Intorno alle 3 del mattino, circa 400 passeggeri, per lo più di nazionalità albanese, sono stati fatti sbarcare dopo l’atterraggio forzato a Brindisi di due voli provenienti da Bergamo e Bologna. La tensione è salita rapidamente, trasformandosi in una protesta accesa e, nonostante i ripetuti tentativi della Polizia di Frontiera e della Guardia di Finanza di riportare la calma, un gruppo di passeggeri ha superato il cordone di sicurezza posto a protezione dell’area arrivi extra-Schengen, spintonando gli operatori in servizio, danneggiando una porta allarmata e aprendo un varco verso la pista aeroportuale.
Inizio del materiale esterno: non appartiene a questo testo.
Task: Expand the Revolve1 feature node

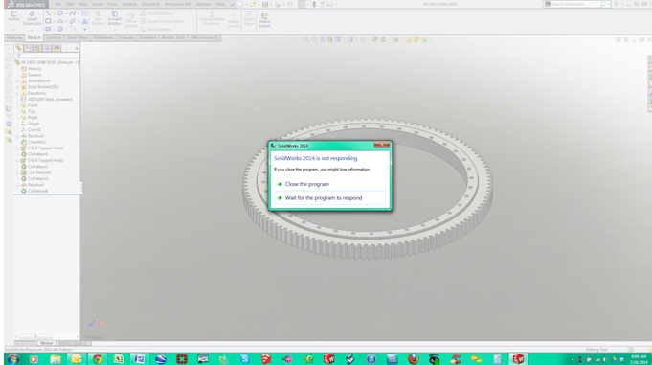Action: pyautogui.click(x=17, y=136)
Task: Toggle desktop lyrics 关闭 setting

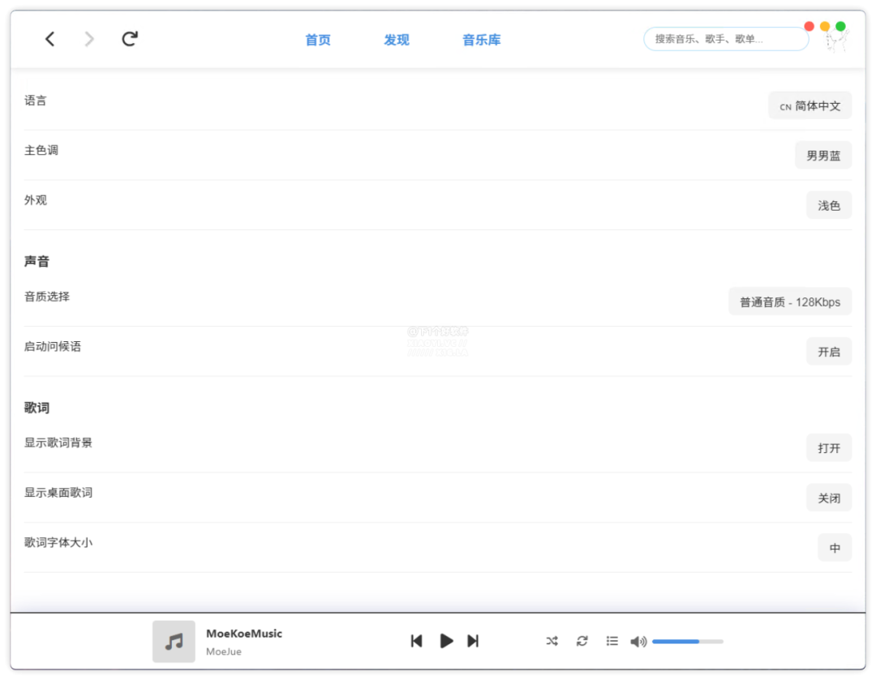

In pochi istanti, decine di persone hanno fatto irruzione nell’area Apron, occupando gli stands dove stazionavano i due velivoli. L’intervento degli operatori della Polizia di Stato dell’Ufficio della Polizia di Frontiera, coadiuvati da personale dei Carabinieri e della Guardia di Finanza, ha evitato gravi conseguenze ed eventuali ripercussioni sul traffico aereo e sulla funzionalità dello scalo aeroportuale. I passeggeri sono rientrati tutti in Albania a bordo di un traghetto partito dal porto di Brindisi nella stessa giornata.
Dalle immagini dei sistemi di video-sorveglianza dell’aeroporto è emerso il ruolo centrale di tre persone, ora indagate in stato di libertà, che si sarebbero distinte per aggressività e capacità di trascinare la folla. Questi, avrebbero intrapreso azioni tali da innescare una protesta degenerata in insofferenza collettiva. I tre indagati devono rispondere, a vario titolo, di turbamento di pubblico servizio, violenza e minaccia a pubblico ufficiale, danneggiamento aggravato di beni pubblici, occupazione arbitraria di edifici pubblici e violazione delle norme di sicurezza aeroportuale.
L’identificazione è avvenuta successivamente, durante i controlli di frontiera al Terminal di Costa Morena, mentre i tre si stavano imbarcando sulla motonave diretta a Valona.